As a result, I decided several weeks ago to put together a 50-page eBook on 30-10-30. Digging into the background of negative training made me start analyzing what was happening. What I have determined connects to the answer of your posed questions.

In 1993, Arthur Jones wrote about the fatigue that occurs from positive work. Such fatigue reduces drastically your positive strength. But, and this is important: Muscular friction that reduces positive strength actually increases your negative strength.

Why? Because the blood and fluid flow to the involved muscles act as a friction brake. As your muscles get pumped, it more difficult for the fibers to lengthen during the negative phase.
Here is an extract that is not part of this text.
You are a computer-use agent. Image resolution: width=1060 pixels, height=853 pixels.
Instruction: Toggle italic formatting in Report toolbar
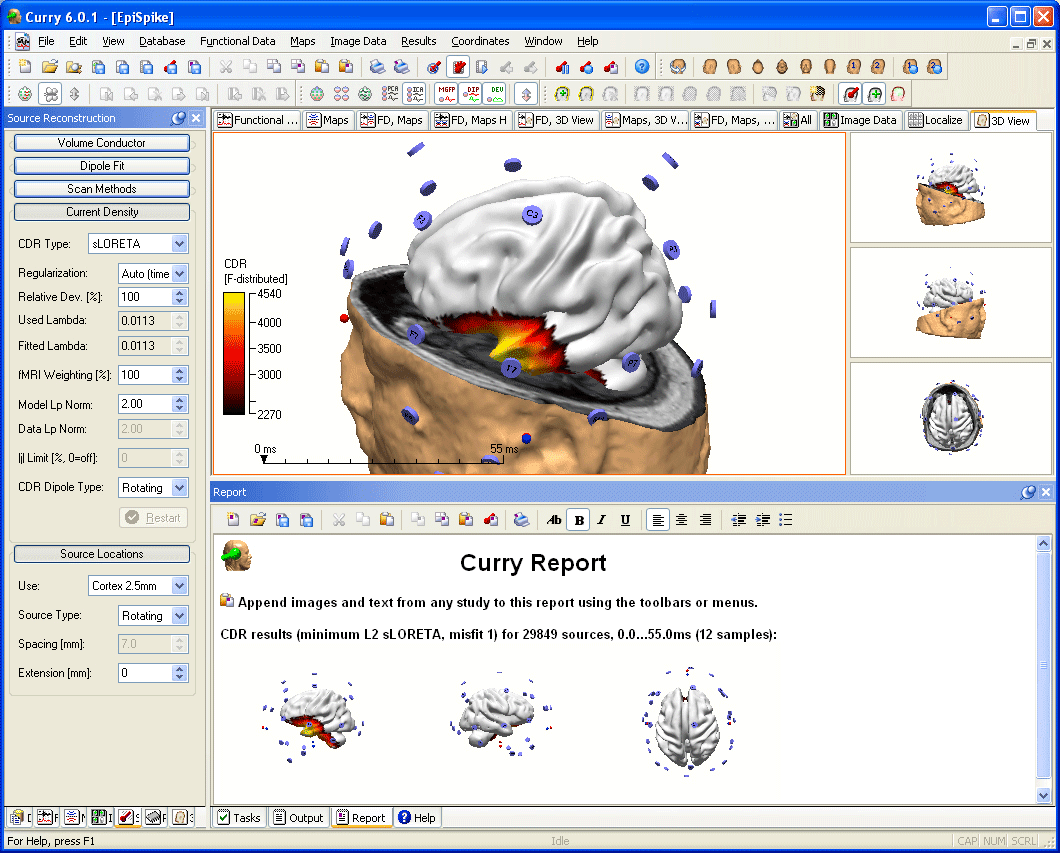[x=601, y=520]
Thus, the ending 30-second negative involved in a 30-10-30 cycle allows you to finish the last phase without going to failure. Yet, you have made a much deeper inroad into your starting level of strength than you could have made from any one-set of 10 repetitions to failure.

So, when I realized that you could actually get better results by not going to failure, you can imagine how excited I was.

Inroading with precision form is what 30-10-30 is about. And that has not been discussed as a factor in HIT. But it will be in my new eBook.


Dr. Darden are you saying the last 30 second negative doesn’t have to be done to failure?

Fascinating Dr Darden and you just jogged my memory. Way back in 1986 didn’t Arthur Jones demonstrate how the ratio of positive to negative strength increased dramatically during intense exercise. Someone could work to the point where their positive strength was close to zero but their negative strength was still substantial.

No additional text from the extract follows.